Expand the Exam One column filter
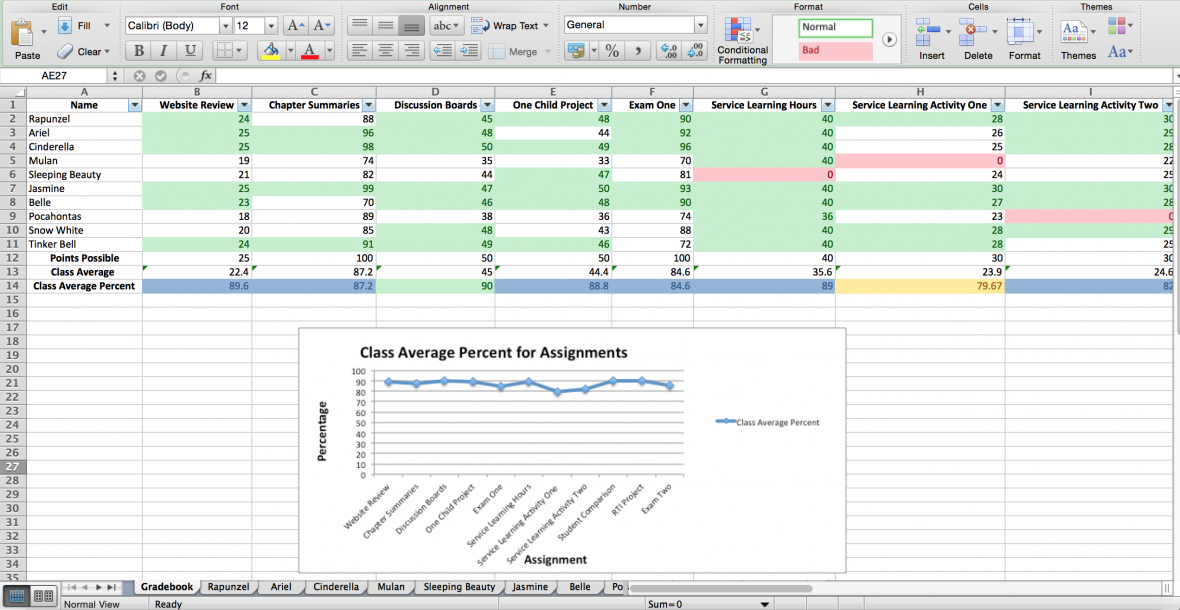The height and width of the screenshot is (610, 1180). 682,105
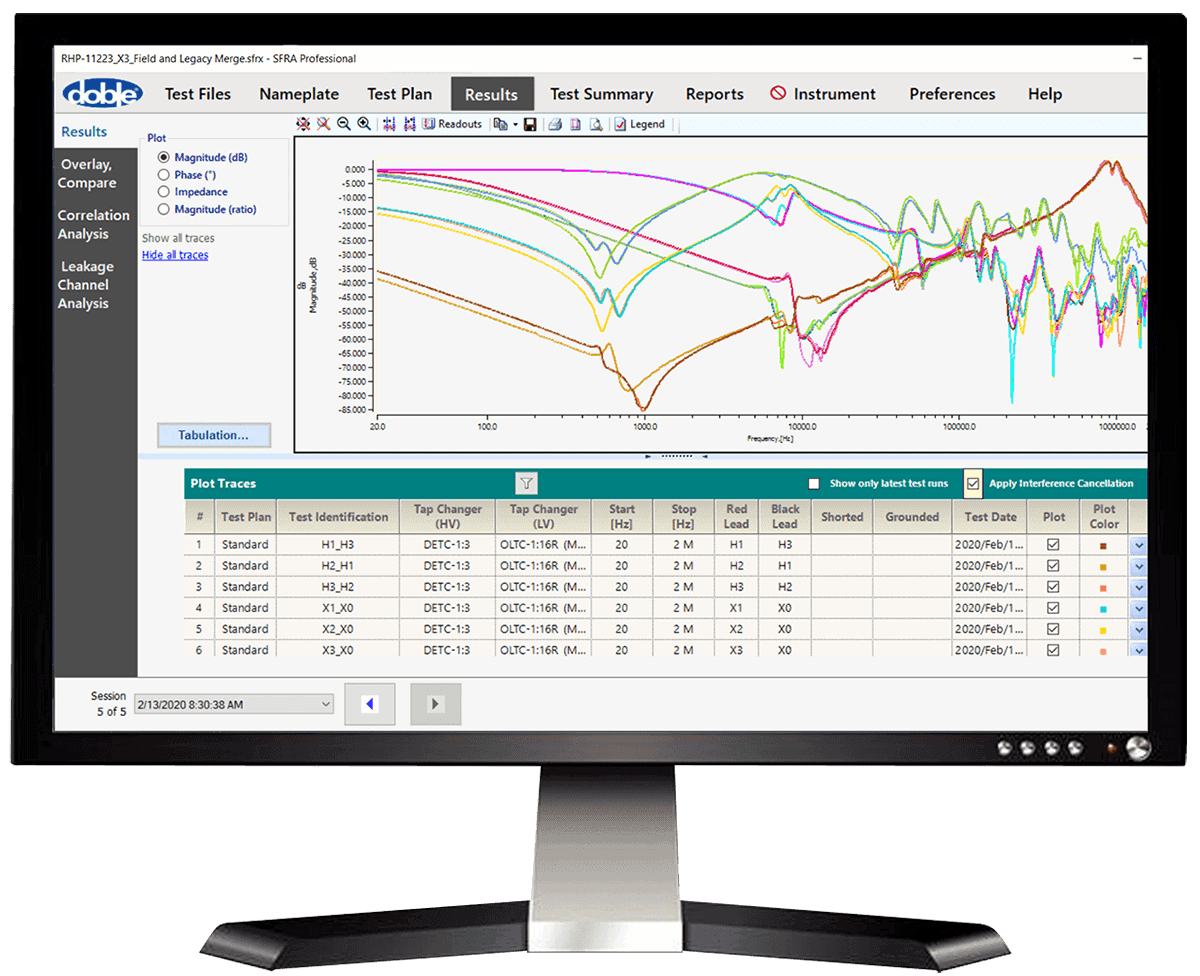Expand color dropdown for X1_X0 row
Screen dimensions: 1200x976
[1138, 608]

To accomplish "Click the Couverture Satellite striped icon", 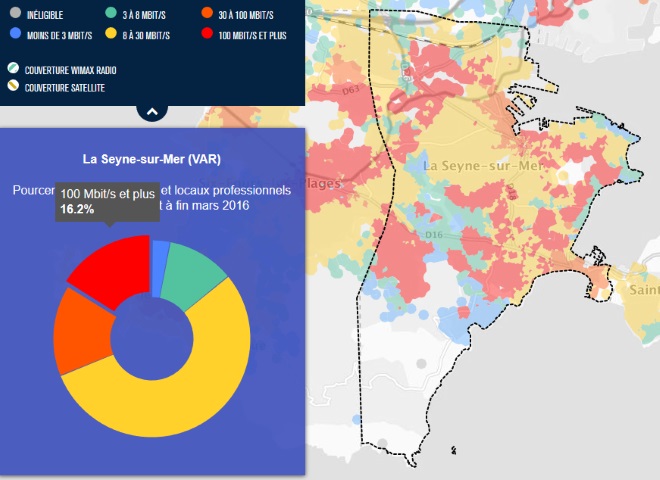I will pos(13,88).
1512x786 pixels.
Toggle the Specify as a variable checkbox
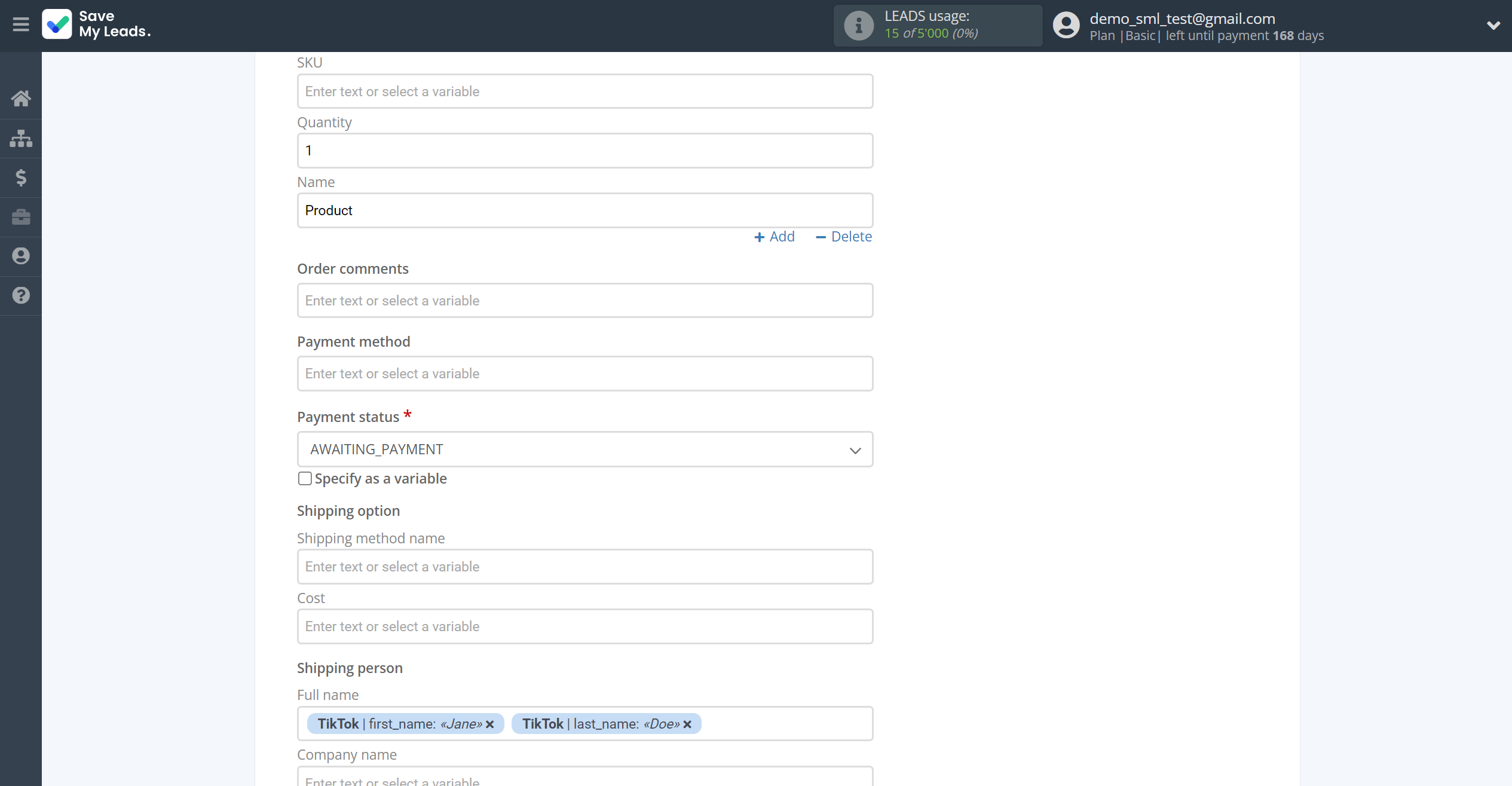[304, 478]
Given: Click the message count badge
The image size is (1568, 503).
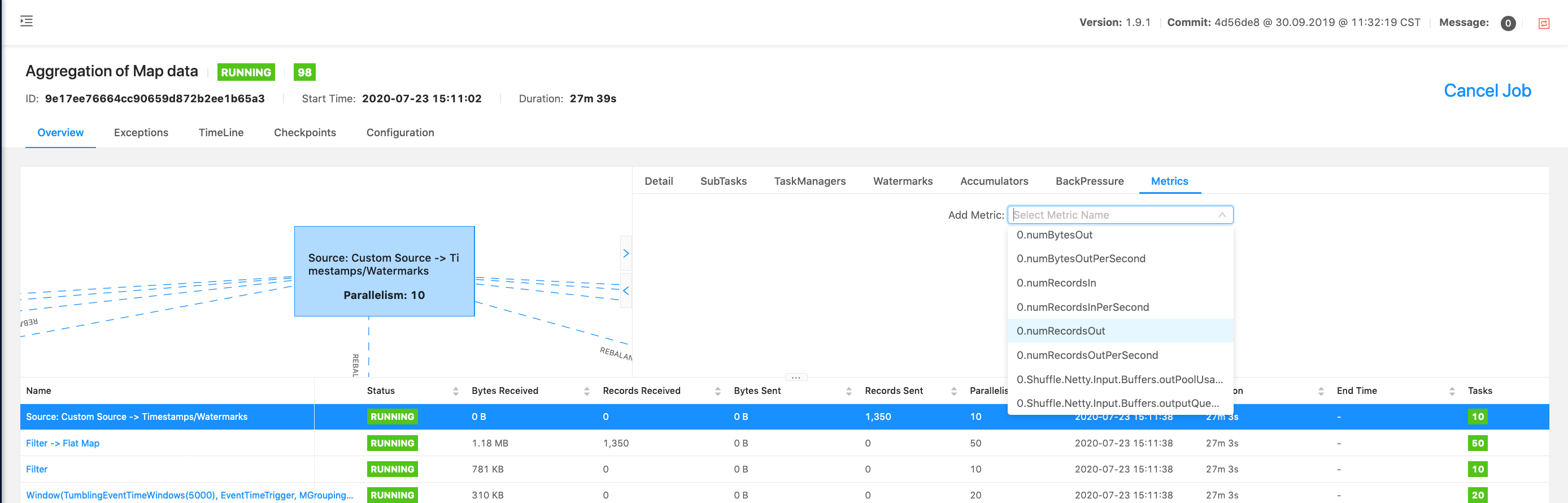Looking at the screenshot, I should [1508, 23].
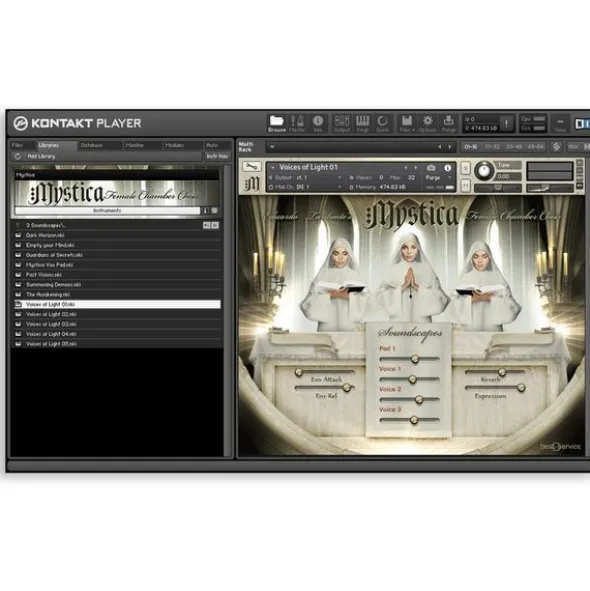This screenshot has height=591, width=590.
Task: Select the 01-16 channel page
Action: [471, 147]
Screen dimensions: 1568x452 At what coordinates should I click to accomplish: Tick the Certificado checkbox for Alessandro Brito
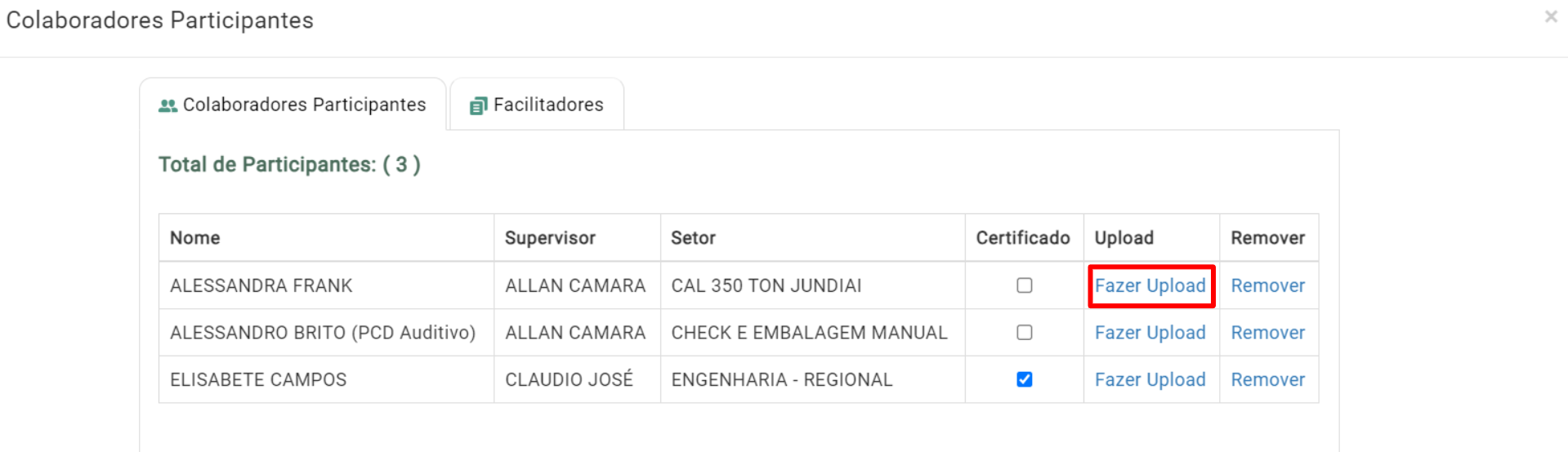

#### Challenge
Count the lines in the items above that contain the word "dimensions". Reply with the number only.

#### Answer to this task
2